Netflix is one of the most successful streaming services, which allows you to watch a wide variety of movies and T.V. shows. Netflix’s huge growth would stop a long time ago if the CEO Reed Hastings, had to choose to operate in the U.S. market only. Now, more than half of Netflix subscribers are international. For a better understanding of how much Netflix has grown over the past years, let’s take a look at their average stock prices.

 

In 2010, Netflix had only 20 million subscribers who were only from the U.S. In 2012, the streaming platform had already attracted a small number of international subscribers totaling to 25 million, including U.S. citizens. Soon, in 2016 the amount of U.S. and non-U.S. subscribers equaled. The number of subscribers is directly connected to the volatility of the stock. Let’s take a look at the previous five-year stock trend Netflix had.

 

In 2015, the average stock price per share of Netflix was only $96.73, with approximately 65million subscribers. A year after, the stock price per share grew by around 5.4%, amounting to $102 with 80 million subscribers. In 2017, the company had outstanding results compared to the previous years. More specifically, the stock price per share grew from $102 to $165. The management’s aim in 2017 was to increase the operating margin. The company was able to add almost 16 million subscribers to the website, which outperformed what they were anticipating for the whole year. They have also increased subscription prices, which led them to have a higher profit. CEO Reed Hastings summarized 2017 results by saying that in 2018 they will have much more than just gain in subscribers’ volume.

 

Guess what? Netflix’s average stock price per share grew from $165 to $319, which is almost 93%. According to UBS Analyst, Eric Sheridan, the reason behind such an increase is that Netflix has emerged as a content powerhouse that is considering the global marketplace needs. They have added Netflix’s original movies, which attracted millions of users globally.

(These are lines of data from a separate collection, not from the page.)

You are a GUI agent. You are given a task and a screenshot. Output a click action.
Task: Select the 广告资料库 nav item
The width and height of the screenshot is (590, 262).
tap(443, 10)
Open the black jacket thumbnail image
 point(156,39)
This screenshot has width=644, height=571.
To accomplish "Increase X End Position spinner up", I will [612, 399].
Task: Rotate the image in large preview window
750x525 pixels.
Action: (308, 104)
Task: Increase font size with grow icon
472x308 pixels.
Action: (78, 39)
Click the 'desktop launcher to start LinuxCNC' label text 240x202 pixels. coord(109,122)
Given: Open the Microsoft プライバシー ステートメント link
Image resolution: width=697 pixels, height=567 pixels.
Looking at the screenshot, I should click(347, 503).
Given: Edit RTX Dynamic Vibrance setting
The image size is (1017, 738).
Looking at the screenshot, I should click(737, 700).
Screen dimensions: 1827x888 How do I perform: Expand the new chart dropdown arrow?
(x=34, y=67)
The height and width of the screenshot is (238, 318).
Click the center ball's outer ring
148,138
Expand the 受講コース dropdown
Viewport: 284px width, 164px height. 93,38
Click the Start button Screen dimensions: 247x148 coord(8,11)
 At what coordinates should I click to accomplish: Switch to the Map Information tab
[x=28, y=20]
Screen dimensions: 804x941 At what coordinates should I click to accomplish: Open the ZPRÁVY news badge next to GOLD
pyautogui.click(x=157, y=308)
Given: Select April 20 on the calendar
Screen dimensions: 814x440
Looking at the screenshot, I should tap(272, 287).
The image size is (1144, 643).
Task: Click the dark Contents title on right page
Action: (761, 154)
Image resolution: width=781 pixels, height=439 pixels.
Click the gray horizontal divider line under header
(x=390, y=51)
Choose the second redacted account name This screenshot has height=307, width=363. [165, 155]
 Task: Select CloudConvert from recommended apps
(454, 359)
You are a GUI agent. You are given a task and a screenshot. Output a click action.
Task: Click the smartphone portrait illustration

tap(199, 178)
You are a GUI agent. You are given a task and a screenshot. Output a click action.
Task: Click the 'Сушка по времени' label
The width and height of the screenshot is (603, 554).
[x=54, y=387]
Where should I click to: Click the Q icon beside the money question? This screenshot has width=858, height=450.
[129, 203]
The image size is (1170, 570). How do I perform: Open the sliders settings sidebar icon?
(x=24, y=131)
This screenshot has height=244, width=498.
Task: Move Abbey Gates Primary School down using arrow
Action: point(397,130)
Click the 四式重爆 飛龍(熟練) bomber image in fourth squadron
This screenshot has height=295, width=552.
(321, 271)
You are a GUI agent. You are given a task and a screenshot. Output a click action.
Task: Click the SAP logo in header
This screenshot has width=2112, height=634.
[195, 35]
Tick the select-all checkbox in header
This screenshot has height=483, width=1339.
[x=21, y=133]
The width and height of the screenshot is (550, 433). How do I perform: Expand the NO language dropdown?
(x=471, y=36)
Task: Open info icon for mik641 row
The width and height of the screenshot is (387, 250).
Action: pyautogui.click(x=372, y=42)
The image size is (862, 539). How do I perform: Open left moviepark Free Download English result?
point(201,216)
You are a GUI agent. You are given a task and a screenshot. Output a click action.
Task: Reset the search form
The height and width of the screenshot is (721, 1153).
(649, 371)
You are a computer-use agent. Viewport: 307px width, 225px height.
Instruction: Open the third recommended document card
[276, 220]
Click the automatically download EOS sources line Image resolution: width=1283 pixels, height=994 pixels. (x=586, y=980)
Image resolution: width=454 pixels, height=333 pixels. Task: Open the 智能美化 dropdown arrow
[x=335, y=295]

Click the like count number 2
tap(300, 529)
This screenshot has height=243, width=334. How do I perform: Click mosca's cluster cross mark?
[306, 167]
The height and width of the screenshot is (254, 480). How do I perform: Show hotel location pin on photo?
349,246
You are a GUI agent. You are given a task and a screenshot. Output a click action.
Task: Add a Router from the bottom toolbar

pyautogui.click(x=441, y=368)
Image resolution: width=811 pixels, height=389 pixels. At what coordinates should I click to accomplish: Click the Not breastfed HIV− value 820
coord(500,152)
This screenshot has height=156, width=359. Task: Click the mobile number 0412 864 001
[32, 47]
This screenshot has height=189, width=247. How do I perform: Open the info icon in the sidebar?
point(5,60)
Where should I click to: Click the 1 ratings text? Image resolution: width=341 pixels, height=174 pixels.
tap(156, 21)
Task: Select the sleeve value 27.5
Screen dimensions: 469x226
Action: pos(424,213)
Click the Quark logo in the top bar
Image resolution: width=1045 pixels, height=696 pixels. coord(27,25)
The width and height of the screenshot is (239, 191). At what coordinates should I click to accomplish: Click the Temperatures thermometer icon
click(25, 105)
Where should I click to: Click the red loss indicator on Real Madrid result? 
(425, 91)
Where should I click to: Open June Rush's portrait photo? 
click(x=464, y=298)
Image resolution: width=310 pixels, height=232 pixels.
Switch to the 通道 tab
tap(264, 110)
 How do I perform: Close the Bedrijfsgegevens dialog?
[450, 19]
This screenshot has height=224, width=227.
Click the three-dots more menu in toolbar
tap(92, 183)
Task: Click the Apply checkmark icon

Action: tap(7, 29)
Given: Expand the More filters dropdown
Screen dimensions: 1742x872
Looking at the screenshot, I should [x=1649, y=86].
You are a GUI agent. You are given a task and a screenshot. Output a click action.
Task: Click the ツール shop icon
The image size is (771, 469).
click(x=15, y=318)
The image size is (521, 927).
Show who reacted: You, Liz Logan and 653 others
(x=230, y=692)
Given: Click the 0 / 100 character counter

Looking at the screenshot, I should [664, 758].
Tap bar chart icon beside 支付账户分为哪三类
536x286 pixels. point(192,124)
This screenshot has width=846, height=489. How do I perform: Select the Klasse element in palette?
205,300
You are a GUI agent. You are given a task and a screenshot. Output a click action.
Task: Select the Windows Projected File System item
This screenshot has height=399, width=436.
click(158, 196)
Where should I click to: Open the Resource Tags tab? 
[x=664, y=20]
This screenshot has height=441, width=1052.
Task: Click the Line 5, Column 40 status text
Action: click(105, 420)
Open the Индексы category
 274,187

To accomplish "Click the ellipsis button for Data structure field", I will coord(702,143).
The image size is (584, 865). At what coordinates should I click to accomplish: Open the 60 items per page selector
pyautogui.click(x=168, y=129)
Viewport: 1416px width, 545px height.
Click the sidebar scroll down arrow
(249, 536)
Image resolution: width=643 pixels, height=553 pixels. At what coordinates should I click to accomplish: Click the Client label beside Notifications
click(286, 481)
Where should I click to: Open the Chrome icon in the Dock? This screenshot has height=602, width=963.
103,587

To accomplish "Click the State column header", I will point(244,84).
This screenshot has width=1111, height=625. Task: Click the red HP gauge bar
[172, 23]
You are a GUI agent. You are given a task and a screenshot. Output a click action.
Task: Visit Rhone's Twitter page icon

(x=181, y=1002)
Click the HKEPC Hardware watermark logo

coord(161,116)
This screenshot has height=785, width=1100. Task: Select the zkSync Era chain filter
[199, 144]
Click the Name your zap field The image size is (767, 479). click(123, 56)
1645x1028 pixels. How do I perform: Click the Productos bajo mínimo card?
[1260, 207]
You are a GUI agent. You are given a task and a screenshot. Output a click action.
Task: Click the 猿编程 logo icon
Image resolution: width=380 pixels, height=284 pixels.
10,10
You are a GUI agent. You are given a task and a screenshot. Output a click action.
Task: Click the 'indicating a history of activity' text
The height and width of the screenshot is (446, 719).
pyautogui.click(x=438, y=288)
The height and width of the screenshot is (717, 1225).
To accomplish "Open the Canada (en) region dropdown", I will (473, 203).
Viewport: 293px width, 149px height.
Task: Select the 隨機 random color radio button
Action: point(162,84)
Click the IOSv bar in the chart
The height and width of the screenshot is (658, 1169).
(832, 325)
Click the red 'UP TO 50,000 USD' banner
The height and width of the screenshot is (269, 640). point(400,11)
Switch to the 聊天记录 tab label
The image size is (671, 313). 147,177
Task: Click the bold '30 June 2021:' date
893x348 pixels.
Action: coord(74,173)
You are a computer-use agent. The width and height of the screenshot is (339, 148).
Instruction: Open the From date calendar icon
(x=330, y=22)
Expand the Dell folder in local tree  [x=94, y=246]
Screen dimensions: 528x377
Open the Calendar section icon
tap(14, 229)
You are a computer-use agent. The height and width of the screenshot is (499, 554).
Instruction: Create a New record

The founder and president of Strategic Wealth Partners tell that the critical success factor behind Netflix is that it is the dominant player in the market, and even an increase in prices would not hurt them to lose customers. Speaking of subscription prices, from 2014 to 2018, the subscribers of the basic package had to pay $8 for the service, which increased by $1 in 2019; meanwhile, the Premium and Standard package prices increased by $2 at once.


All in all, Netflix has shown excellent historical performance on the stock trend. It is a vivid illustration of how globalization and extending the marketplace has helped the company to increase its sales and skyrocket their financial indicators. For the next couple of years, as Netflix decides to increase the prices of the subscription packages, the stock will continue to rise. Just like Mark Tepper says, raising the rates would not decrease their subscribers, as they get a variety of addictive and high-quality T.V. shows and movies.  So, if you are thinking about a profitable investment, Netflix is the one you may think of.